I'll keep myself from being long-winded as I've discussed this with others but the article in general, while not being the most informative of resources, is still a large step in the right direction. By asking these kinds of questions and grilling ATI about it it forces ATI to acknowledge the fact that is has a strong Linux client base that has a desire for quality drivers.

Personally I am a big fan of Slackware, and while I've had no problem actually installing the drivers from ATI's RPM (admittedly it does take some effort, but it is entirely possible and quite easy once one learns how) but their 3D support for any card above the 9500 inclusive is simply (as was stated in the article) non-existant. Upon realizing that ATI have a Linux following, they need to also come to terms with the fact that NVIDIA has Linux driver support that is far superior to that of ATI and that ATI are actually losing business here. Nothing motivates a company to move quite like the look of their bottom line, and ATI needs to be convinced that this is indeed the case.

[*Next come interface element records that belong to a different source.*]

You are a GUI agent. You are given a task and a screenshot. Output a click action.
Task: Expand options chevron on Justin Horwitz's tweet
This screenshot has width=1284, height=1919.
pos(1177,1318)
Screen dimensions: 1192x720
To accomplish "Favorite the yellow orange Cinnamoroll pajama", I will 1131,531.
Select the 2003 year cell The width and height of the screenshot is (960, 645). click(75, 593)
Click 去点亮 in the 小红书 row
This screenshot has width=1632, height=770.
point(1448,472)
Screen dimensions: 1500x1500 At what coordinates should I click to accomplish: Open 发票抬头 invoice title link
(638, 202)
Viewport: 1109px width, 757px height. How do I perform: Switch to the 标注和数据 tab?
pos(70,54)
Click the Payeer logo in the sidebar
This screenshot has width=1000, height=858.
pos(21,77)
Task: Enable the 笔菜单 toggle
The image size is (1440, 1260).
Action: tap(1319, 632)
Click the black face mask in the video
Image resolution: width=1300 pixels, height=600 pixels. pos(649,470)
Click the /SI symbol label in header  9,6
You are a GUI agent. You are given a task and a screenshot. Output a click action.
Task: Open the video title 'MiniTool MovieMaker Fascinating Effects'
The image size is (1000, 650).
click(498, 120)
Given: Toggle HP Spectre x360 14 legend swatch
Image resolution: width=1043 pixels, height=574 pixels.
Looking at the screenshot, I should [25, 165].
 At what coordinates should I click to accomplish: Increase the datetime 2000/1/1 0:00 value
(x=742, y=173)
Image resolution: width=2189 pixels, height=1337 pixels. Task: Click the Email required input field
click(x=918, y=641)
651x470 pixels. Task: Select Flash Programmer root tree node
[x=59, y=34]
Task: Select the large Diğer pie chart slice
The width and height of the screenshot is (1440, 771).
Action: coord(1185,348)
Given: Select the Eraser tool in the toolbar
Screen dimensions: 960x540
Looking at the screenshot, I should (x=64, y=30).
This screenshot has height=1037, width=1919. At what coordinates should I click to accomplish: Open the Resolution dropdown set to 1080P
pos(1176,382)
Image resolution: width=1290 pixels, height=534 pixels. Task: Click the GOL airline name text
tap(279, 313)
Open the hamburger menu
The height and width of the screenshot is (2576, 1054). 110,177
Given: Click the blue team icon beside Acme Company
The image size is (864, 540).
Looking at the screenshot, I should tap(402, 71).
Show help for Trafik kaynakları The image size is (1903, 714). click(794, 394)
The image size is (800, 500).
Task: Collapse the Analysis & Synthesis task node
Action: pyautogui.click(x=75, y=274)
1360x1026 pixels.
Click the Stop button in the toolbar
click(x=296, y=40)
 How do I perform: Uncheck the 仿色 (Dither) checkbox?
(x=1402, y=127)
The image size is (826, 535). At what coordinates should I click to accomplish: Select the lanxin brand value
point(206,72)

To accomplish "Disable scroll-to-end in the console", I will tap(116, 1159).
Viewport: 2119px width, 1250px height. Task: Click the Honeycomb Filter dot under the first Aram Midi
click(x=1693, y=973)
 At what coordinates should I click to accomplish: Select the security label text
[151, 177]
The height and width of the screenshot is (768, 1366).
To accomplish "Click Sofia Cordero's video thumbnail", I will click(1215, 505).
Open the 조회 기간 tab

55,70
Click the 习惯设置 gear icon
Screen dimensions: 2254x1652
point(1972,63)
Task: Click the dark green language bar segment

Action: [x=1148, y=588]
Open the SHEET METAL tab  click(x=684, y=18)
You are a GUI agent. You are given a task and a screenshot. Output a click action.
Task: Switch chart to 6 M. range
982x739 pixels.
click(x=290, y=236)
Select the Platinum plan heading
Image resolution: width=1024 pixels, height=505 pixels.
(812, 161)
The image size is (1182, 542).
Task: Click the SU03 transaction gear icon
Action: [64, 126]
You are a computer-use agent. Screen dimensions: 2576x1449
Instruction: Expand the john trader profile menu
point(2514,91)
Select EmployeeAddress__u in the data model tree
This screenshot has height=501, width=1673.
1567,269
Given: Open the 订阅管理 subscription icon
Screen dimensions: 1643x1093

As everyone knows, competition is good for the end user, and if ATI can be made to see their position, I think we can expect more releases, more features, more performance and more compatibility from their Linux drivers, and like I said, this Q&A is a solid step in the right direction.
 
I wonder if the Ati team knows what they are up against?
Unless they already have, buying a few nVidia cards, installing the drivers in a few different distros[1], and using them for a while might give a good idea of what's expected from them.




[1] And FreeBSD. :D
 
We've got the [H], and Kyle's done a huge amount of goodwill for the linux community. I'm just hoping that the Linux community remembers this and keeps this relationship mutual.